En nous retournant, nous embrassons d'un regard toute la rive gauche du Nil, et nous pouvons d'ici, à vol d'oiseau, prendre une idée générale de ces ruines immenses semées sur un vaste espace.

La vallée a ici, d'une chaîne de montagnes à l'autre, quatre à cinq lieues de largeur. La ville de Thèbes était assise sur les deux rives : on suppose que la communication se faisait d'une rive à l'autre par un pont de bateaux, car l'on n'a retrouvé aucun vestige de pont en pierres. La véritable ville, la ville d'Ammon occupait la rive droite, la rive orientale où nous sommes : la ville de la rive gauche confinait à la nécropole, laquelle était placée, comme toutes les nécropoles, à l'occident : l'occident est la région des morts.

Sur cette rive gauche, qui forme une large plaine toute revêtue en ce moment de moissons verdoyantes, trois groupes de monuments se montrent à de grands intervalles. A droite et tout au nord, on distingue le petit temple de Gournah : il fait face à Karnac ; plus haut, en remontant le fleuve, un vaste monument que Champollion a appelé, du nom de son constructeur Rhamsès, le Rhamesséum ; tout à côté, au milieu de la plaine, les deux colosses, dont l'un est celui de Memnon, et qui ressemblent à d'énormes tours ; puis enfin, en remontant encore vers le sud, un grand amas de ruines qui porte le nom d'un village voisin, Médinet-Abou.
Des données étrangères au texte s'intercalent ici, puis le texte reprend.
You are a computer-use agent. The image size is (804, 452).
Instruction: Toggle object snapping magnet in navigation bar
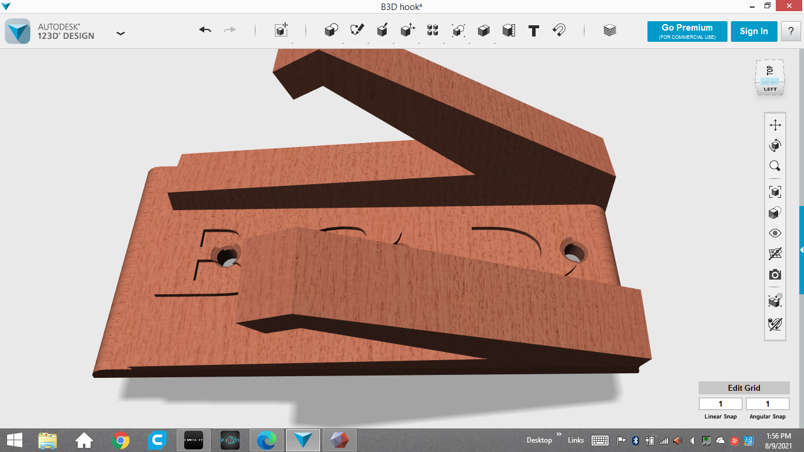pos(775,301)
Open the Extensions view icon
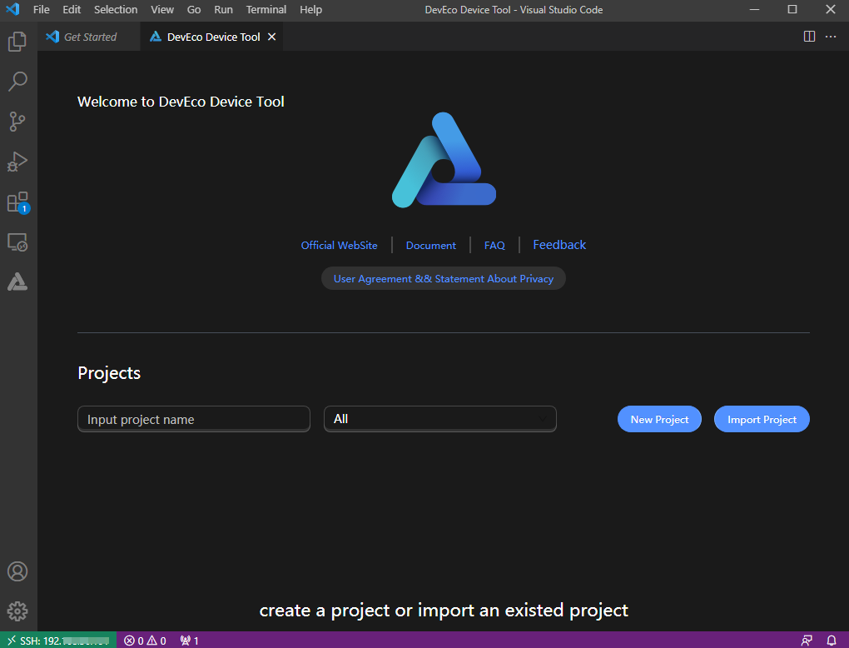849x648 pixels. pyautogui.click(x=17, y=202)
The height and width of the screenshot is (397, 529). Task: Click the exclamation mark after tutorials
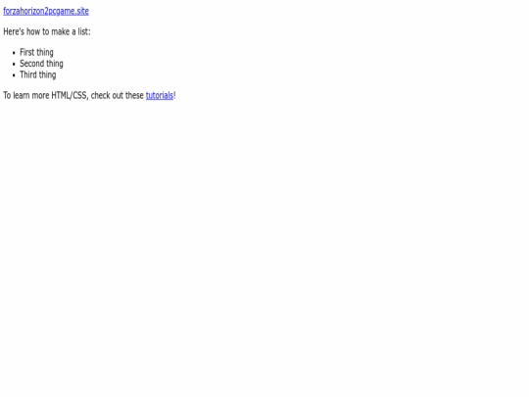click(174, 95)
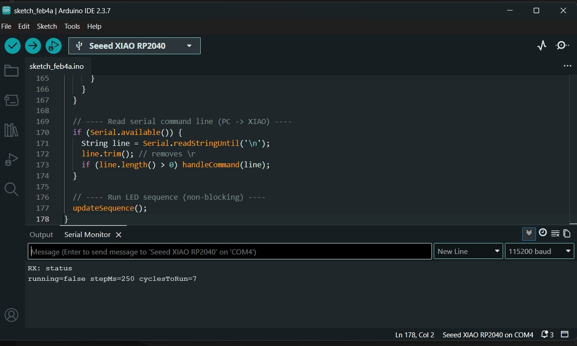Image resolution: width=577 pixels, height=346 pixels.
Task: Start debugging with the Debug button
Action: click(53, 46)
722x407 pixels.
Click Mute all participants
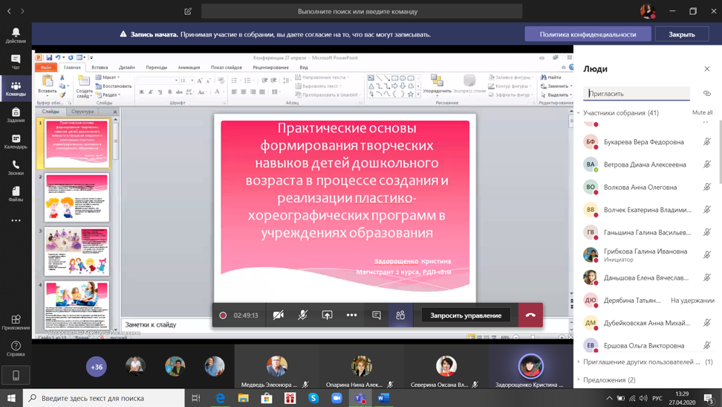[702, 113]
Derrière ces trois groupes de constructions, et parallèlement au fleuve, s'étend la chaîne Libyque : ses flancs, jaunes et décharnés, sont creusés de grottes funéraires ; ce sont les tombeaux des particuliers. Enfin, dans une vallée étroite qui s'enfonce au delà de Gournah dans le massif des montagnes, se trouvent les tombeaux des rois, vastes catacombes excavées dans le rocher.

Voilà ce qui reste de l'antique Thèbes, la cité sainte, la rivale opulente de Memphis et de Babylone : quelques monceaux de débris épars dans une plaine qu'elle couvrait jadis de ses palais et de ses temples.
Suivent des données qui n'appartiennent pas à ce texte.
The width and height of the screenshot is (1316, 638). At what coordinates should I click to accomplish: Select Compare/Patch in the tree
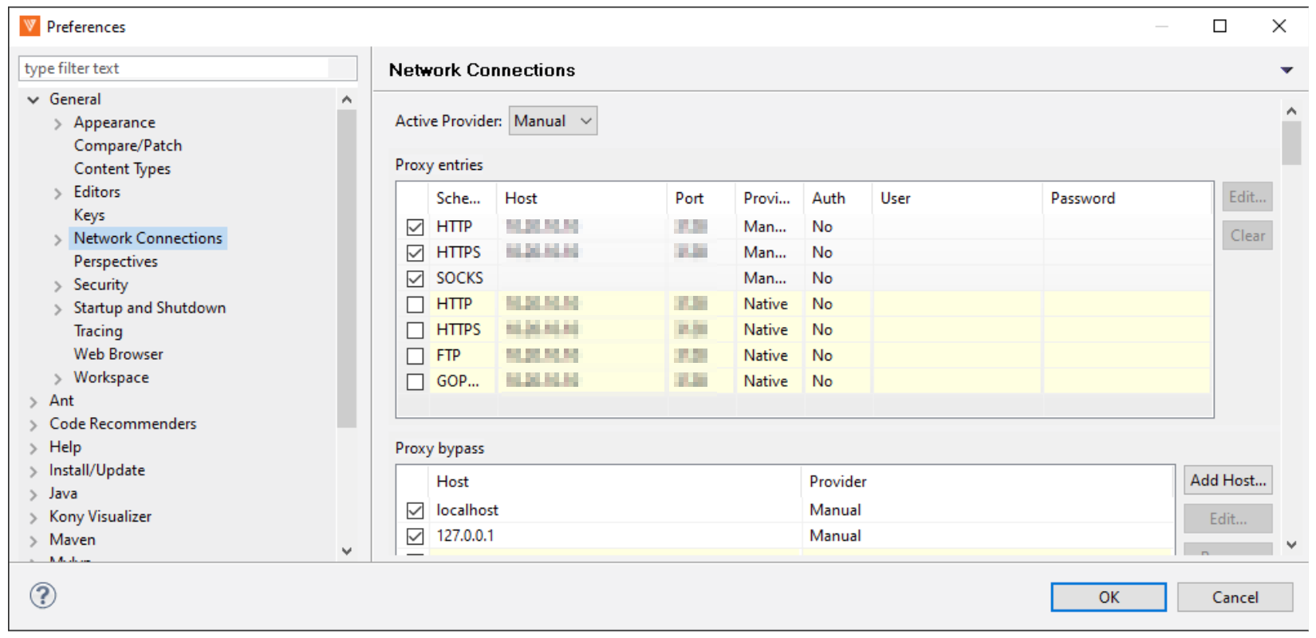[x=128, y=146]
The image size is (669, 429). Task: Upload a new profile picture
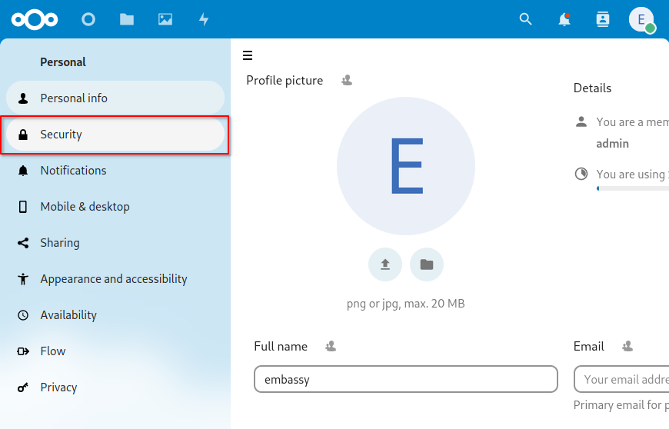(x=385, y=264)
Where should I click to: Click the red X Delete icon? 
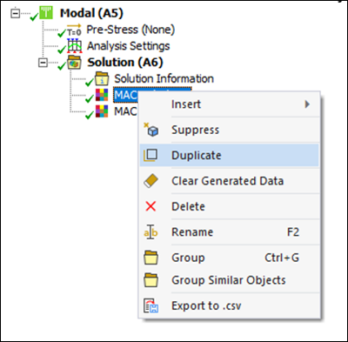(151, 206)
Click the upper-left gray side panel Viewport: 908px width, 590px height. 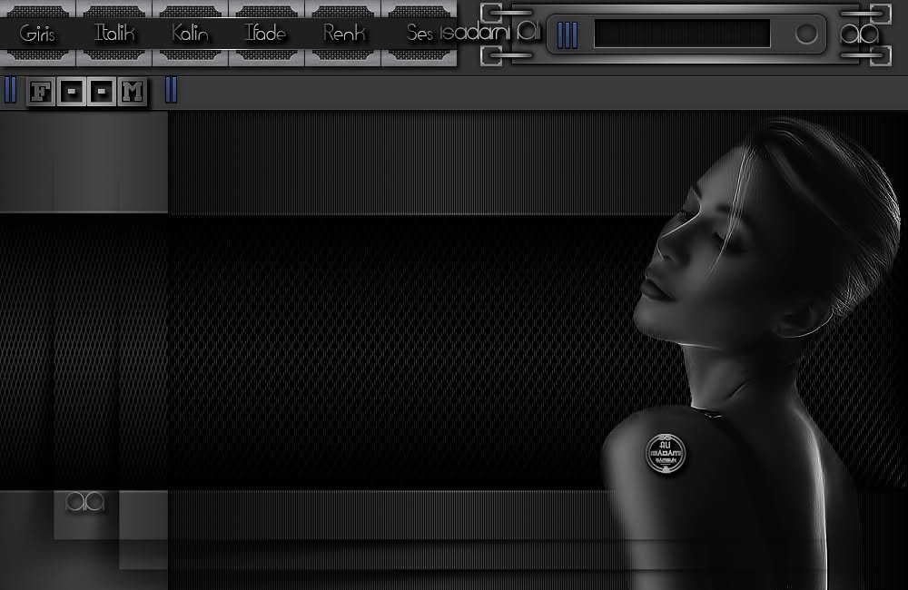[x=84, y=162]
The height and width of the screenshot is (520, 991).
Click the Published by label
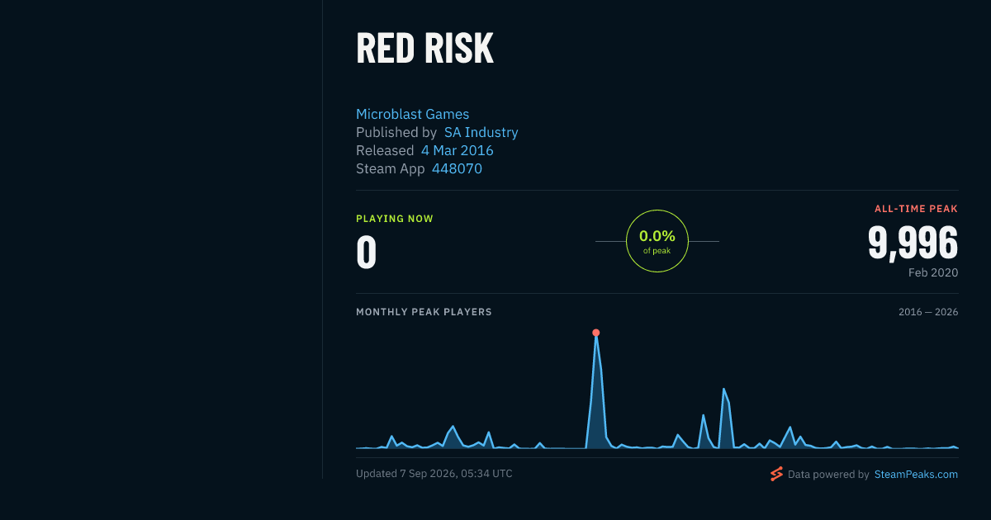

Centum jacet obruta portis.

Déjà, il y a dix-huit siècles, Juvénal cherchait dans le sable les vestiges de ses cent portes dont parle Homère. Aujourd'hui, son nom même, ce nom qui a rempli le monde, ne vit plus que dans l'histoire. Jamais sans doute il n'a frappé l'oreille des misérables fellahs qui habitent parmi ses ruines ; et dans la langue des hommes qui foulent sa poussière sacrée, la cité des Pharaons n'a plus, hélas ! d'autre nom que le nom barbare des villages de boue qui se sont élevés à l'ombre de ses murailles à demi renversées par les siècles.

Nous devons rester six jours à Louqsor. Ce n'est pas trop pour voir et revoir, même en simples curieux, ces incomparables monuments. Il est convenu que nous commençons par la rive gauche. Agostino a déjà traité avec un chef d'âniers, qui nous fournira des montures et nous servira de guide. Nous aurions voulu que lui-même pût nous accompagner ; mais il est retenu par la nécessité de renouveler les provisions de toute sorte, et aussi, je le crois, par le désir de veiller sur la barque et de protéger son bien et le nôtre.

A neuf heures, le canot nous conduit sur la rive gauche. Mais, les eaux étant très basses, on ne peut approcher du bord : les matelots nous prennent sur leurs robustes épaules et nous portent à terre. Là nous attendait, comme une proie, une bande d'âniers qui se disputent d'avance l'honneur et le profit de nos préférences. Heureusement nos montures sont choisies, et Giuseppe (c'est le guide avec lequel Agostino a traité) nous délivre de toute importunité. On ajuste sur le dos de deux baudets les selles anglaises que nous avons pris la précaution d'apporter du Caire pour les dames. Mon frère caracole sur un assez beau cheval arabe. M. P*** et moi préférons nos pacifiques ânes. Tout le monde est en selle ; nous partons. Giuseppe trotte devant sur son baudet, fier comme un pacha ; nos âniers suivent, toujours courant.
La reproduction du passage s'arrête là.